> _Passage_:
* * * * *

Meanwhile the official European Space Agency design study for a Mars mission proposed a ship, again for 6 astronauts, which required 20 Energiya launches for every single Mars departure. These launches would build up a ship weighing 1357 tonnes at departure.
The Mars ship in low Earth orbit thus weighs between about 50 tonnes and about 200 tonnes per astronaut on board. Launching such large masses into orbit for the benefit of so few people is one reason why manned Mars exploration is hopelessly uneconomic.
At present-day cargo rates to low Earth orbit of $10 million per tonne, this is a billion dollars per astronaut, plus the cost of the Mars hardware itself. Even at spaceplane rates, which may fall to as low as $10 thousand per tonne, this is still a million dollars per astronaut, plus the cost of the hardware.
At these rates, there will not be many people going to Mars.
Let me show you an Earth-Mars transfer orbit.
Here is an orbit which reaches out from Earth to pass the orbit of Mars. It has about the same size and shape as the orbit of an Earth-Mars cycler, such as the ones being studied by Buzz Aldrin and his collaborators.
It might therefore be the orbit of a future manned Mars vehicle. But that’s not what I drew. What I’m showing you here is the orbit of minor planet 4660 Nereus.
The concept of an interplanetary cycler, which repeatedly encounters Earth and Mars, goes back to the early 1980s. Alan Friedlander and John Niehoff first proposed setting up long-lived space habitats which remain permanently in interplanetary space. These would periodically be used for transporting people between Earth and Mars. Relatively small ferry spacecraft would complete the transport chain between the cycler and a local parking orbit or planetary surface.
In 1985 Buzz Aldrin added the concept of a gravity assist at each planetary flyby. This technique allows a cycler to stay in phase with the relative motion of Earth and Mars. It enables it to offer passage between these planets once every 2.14 years, the Earth-Mars synodic period.
A great number of near-Earth asteroids, such as 4660 Nereus, resemble natural Earth-Mars cyclers. A proportion of them are believed to be carbonaceous chondrites, containing water and other volatiles. Water in space is of incalculable value as a feedstock for propellant manufacture, as a near ideal substance for radiation shielding, and for other life support functions.
I have checked the online listings of near-Earth asteroids published by the Minor Planet Center. Applying quite stringent orbital criteria, I found a total of 56 Amor and Apollo asteroids which behave like natural Earth-Mars cyclers. New ones are being discovered all the time – for example, of those 56, ten were only identified this year.
Now to my two key points.

* * * * *

> _Data block_:
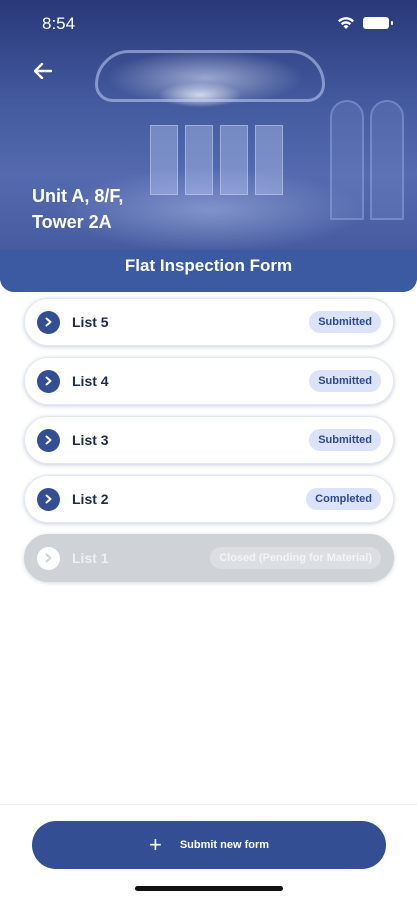  What do you see at coordinates (90, 499) in the screenshot?
I see `list-item-label: List 2` at bounding box center [90, 499].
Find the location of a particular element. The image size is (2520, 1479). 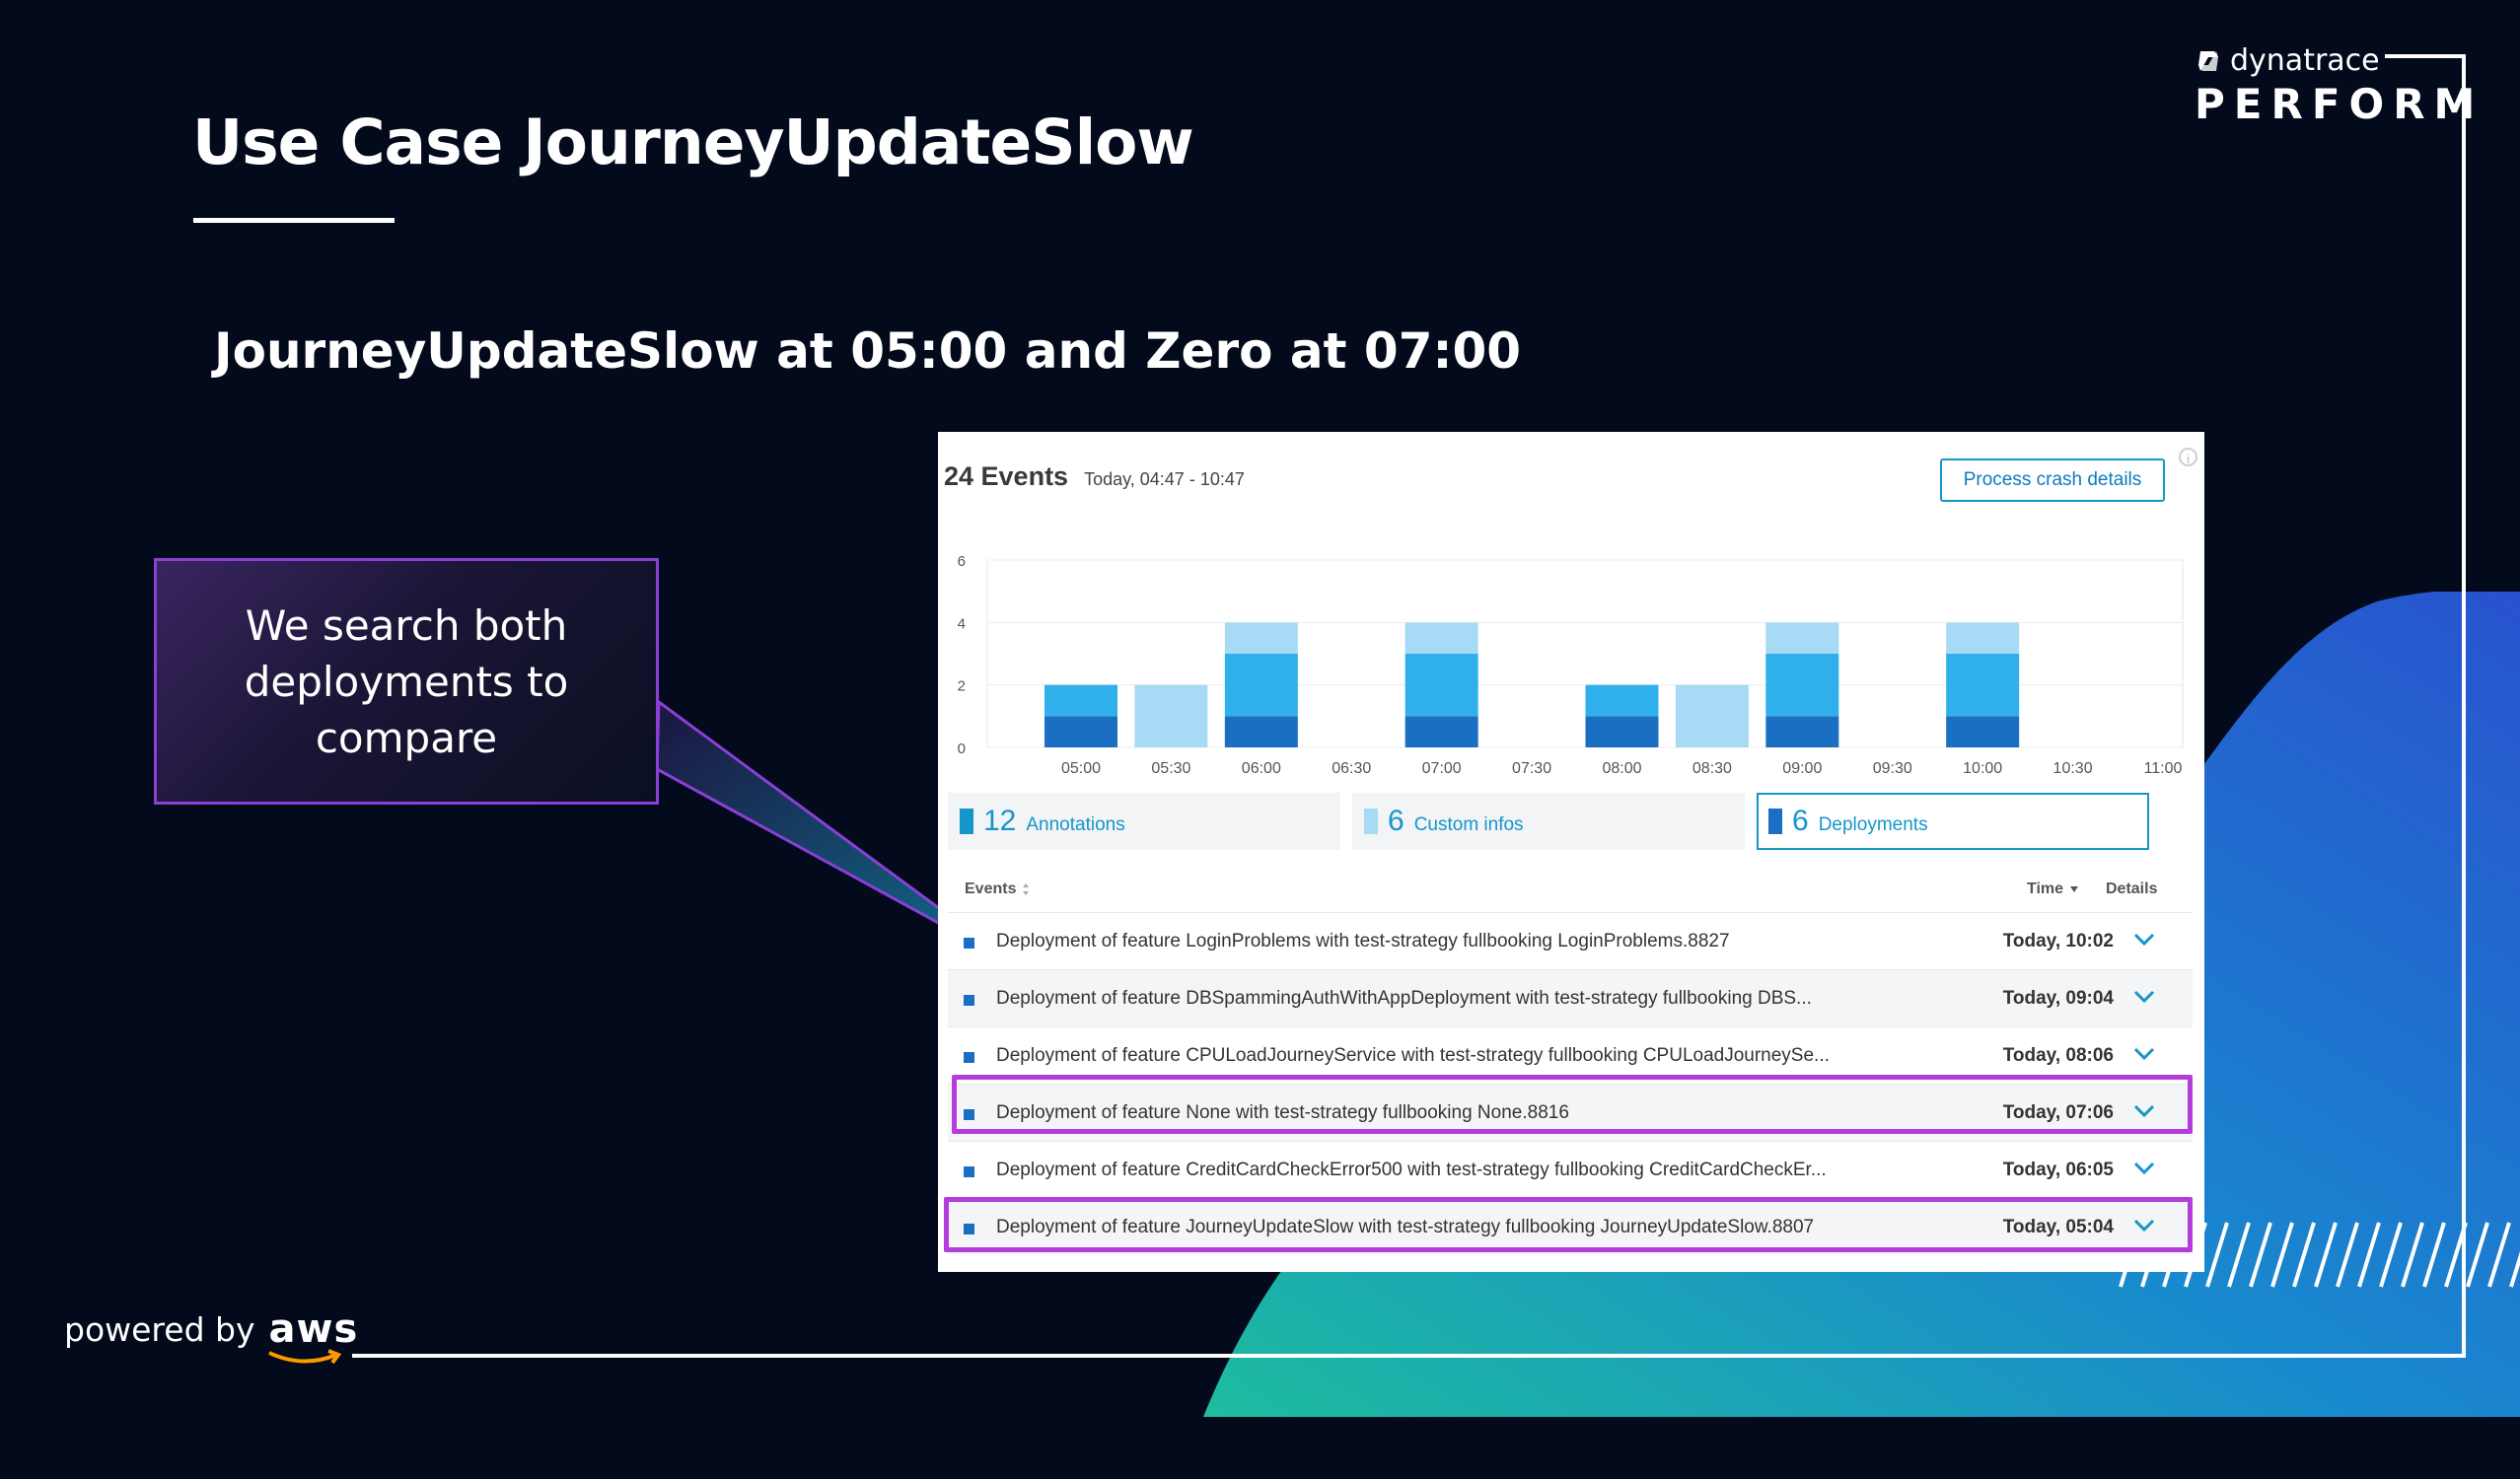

* * * * *

According to the Mars cycler passage, how many Amor and Apollo asteroids met the stringent orbital criteria for behaving like natural Earth-Mars cyclers? Rely solely on the Mars cycler passage for what comes next.

56